## [WORK ITEM]
Retype the records in full, keeping each character as it is.

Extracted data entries
========================
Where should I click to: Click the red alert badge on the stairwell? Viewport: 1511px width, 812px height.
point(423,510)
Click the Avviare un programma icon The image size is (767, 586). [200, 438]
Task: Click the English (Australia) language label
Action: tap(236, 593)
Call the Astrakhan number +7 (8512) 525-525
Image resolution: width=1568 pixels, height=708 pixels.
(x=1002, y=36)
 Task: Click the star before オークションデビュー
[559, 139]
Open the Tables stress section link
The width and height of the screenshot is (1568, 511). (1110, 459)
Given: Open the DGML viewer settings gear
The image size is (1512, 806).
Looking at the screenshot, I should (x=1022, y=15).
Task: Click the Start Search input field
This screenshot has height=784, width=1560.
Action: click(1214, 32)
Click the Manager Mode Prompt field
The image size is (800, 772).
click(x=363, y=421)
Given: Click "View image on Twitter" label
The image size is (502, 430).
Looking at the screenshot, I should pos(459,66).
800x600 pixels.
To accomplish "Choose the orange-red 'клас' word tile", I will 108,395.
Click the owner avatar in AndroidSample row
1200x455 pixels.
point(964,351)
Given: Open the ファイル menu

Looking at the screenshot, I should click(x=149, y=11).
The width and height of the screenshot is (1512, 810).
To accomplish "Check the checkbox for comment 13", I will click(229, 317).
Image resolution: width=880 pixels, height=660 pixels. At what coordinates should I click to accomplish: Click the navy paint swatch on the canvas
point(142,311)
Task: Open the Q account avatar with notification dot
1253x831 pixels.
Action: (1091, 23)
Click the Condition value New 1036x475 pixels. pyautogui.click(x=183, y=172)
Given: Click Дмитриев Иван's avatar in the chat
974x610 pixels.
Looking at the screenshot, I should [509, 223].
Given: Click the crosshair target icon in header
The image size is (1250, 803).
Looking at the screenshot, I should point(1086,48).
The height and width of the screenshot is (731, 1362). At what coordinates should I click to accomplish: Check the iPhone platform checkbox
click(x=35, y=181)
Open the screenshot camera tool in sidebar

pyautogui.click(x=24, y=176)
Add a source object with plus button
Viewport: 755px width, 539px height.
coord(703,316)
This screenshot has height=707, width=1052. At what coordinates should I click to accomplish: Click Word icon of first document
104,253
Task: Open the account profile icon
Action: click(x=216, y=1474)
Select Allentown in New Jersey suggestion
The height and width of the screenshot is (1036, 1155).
========================
## [EXERCISE SOLUTION]
Where should I click to: Click the red alert badge on the stairwell? Viewport: 1511px width, 812px height.
point(423,510)
Click the Avviare un programma icon The image size is (767, 586). [200, 438]
Task: Click the English (Australia) language label
Action: tap(236, 593)
Call the Astrakhan number +7 (8512) 525-525
Image resolution: width=1568 pixels, height=708 pixels.
(x=1002, y=36)
 Task: Click the star before オークションデビュー
[559, 139]
Open the Tables stress section link
The width and height of the screenshot is (1568, 511). (1110, 459)
Given: Open the DGML viewer settings gear
The image size is (1512, 806).
Looking at the screenshot, I should (x=1022, y=15).
Task: Click the Start Search input field
This screenshot has height=784, width=1560.
Action: click(1214, 32)
Click the Manager Mode Prompt field
The image size is (800, 772).
click(x=363, y=421)
Given: Click "View image on Twitter" label
The image size is (502, 430).
Looking at the screenshot, I should pos(459,66).
800x600 pixels.
To accomplish "Choose the orange-red 'клас' word tile", I will 108,395.
Click the owner avatar in AndroidSample row
1200x455 pixels.
point(964,351)
Given: Open the ファイル menu

Looking at the screenshot, I should click(x=149, y=11).
The width and height of the screenshot is (1512, 810).
To accomplish "Check the checkbox for comment 13", I will click(229, 317).
Image resolution: width=880 pixels, height=660 pixels. At what coordinates should I click to accomplish: Click the navy paint swatch on the canvas
point(142,311)
Task: Open the Q account avatar with notification dot
1253x831 pixels.
Action: (1091, 23)
Click the Condition value New 1036x475 pixels. pyautogui.click(x=183, y=172)
Given: Click Дмитриев Иван's avatar in the chat
974x610 pixels.
Looking at the screenshot, I should [509, 223].
Given: Click the crosshair target icon in header
The image size is (1250, 803).
Looking at the screenshot, I should point(1086,48).
The height and width of the screenshot is (731, 1362). At what coordinates should I click to accomplish: Check the iPhone platform checkbox
click(x=35, y=181)
Open the screenshot camera tool in sidebar

pyautogui.click(x=24, y=176)
Add a source object with plus button
Viewport: 755px width, 539px height.
coord(703,316)
This screenshot has height=707, width=1052. At what coordinates should I click to accomplish: Click Word icon of first document
104,253
Task: Open the account profile icon
Action: click(x=216, y=1474)
Select Allentown in New Jersey suggestion
The height and width of the screenshot is (1036, 1155).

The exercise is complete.